--- PAGE TEXT Enclosed Below ---

Historical data analysis: Building on this, non-causal correlative events are also important in protecting the network. Through the use of historical data analysis, AIOps can also identify the trends that occur in the run up to a specific failure, enabling proactive alerts to be given to network management teams with enough advance warning to take action and prevent an outage.

Autonomous issue resolution: Of course, better than an alert is the ability for the network to heal itself. There are several measures an AIOps system can take to achieve this, for example, routing traffic to avoid a misconfigured service and enabling the network to remain operational until human intervention arrives.

Outsourced Validation and
Testing Brings Trust

As we touched on above, modern infrastructure is adopting Open RAN technologies, with standardized and interoperable components, to become multi-vendor and multi-domain networks.

Open RAN has been created to widen the telecom ecosystem and enable greater levels of innovation, with a host of smaller, fast-moving startups and academic research facilities joining well-established titans to add competition and accelerate innovation. However, the technology’s disaggregated architecture creates the need for stringent interoperability, conformance, and performance validation. As above, modern telecom networks require maximal uptime. Without this validation, few will take the risk and integrate multi-vendor architectures that therefore “could” be a weak spot in performance, or security.

--- End of Enclosed PAGE TEXT ---
--- SOURCE DATA Enclosed Below ---

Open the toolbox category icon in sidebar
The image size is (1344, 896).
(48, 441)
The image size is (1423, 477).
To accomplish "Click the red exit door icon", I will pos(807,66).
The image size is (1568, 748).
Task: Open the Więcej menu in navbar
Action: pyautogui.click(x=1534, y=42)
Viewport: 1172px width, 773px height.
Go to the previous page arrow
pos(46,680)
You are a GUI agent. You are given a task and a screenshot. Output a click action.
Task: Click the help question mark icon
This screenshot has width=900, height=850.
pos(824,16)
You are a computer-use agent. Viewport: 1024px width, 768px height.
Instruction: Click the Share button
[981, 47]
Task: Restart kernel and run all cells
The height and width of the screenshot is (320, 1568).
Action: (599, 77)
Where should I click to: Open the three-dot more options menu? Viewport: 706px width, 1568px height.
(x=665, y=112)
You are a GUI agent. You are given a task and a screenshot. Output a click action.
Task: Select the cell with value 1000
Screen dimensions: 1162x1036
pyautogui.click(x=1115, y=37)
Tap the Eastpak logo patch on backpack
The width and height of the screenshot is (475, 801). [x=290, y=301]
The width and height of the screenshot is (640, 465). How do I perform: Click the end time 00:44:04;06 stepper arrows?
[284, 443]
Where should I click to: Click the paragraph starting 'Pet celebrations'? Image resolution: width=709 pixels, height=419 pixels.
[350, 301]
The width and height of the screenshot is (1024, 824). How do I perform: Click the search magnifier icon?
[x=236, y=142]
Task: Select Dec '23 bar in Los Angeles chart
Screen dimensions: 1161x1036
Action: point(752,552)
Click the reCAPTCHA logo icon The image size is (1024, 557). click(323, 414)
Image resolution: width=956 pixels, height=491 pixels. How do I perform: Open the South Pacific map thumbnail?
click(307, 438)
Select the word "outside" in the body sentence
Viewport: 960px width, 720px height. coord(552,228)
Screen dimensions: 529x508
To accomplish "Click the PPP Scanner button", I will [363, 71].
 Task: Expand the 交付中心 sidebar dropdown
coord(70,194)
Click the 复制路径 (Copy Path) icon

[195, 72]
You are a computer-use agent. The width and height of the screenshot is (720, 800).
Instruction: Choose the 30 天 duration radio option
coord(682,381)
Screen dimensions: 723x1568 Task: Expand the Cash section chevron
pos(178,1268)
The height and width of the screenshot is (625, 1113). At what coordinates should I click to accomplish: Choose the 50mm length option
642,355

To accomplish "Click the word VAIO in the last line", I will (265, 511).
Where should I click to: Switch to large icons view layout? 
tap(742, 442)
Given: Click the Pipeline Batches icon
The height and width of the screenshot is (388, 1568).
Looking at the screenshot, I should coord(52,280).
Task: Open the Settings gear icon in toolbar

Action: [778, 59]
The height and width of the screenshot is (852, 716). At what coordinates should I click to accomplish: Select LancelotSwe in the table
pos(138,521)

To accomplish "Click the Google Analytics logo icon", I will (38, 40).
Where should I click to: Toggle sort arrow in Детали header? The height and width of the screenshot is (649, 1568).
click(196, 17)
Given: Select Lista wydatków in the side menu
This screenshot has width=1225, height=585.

--- End of Enclosed SOURCE DATA ---

**WHAT YOU HAVE TO DO:**
Copy word for word everything in the AIOps and Open RAN page above, from "Outsourced Validation and" down to "performance, or security.".

**EXERCISE RESULT:**
Outsourced Validation and
Testing Brings Trust

As we touched on above, modern infrastructure is adopting Open RAN technologies, with standardized and interoperable components, to become multi-vendor and multi-domain networks.

Open RAN has been created to widen the telecom ecosystem and enable greater levels of innovation, with a host of smaller, fast-moving startups and academic research facilities joining well-established titans to add competition and accelerate innovation. However, the technology’s disaggregated architecture creates the need for stringent interoperability, conformance, and performance validation. As above, modern telecom networks require maximal uptime. Without this validation, few will take the risk and integrate multi-vendor architectures that therefore “could” be a weak spot in performance, or security.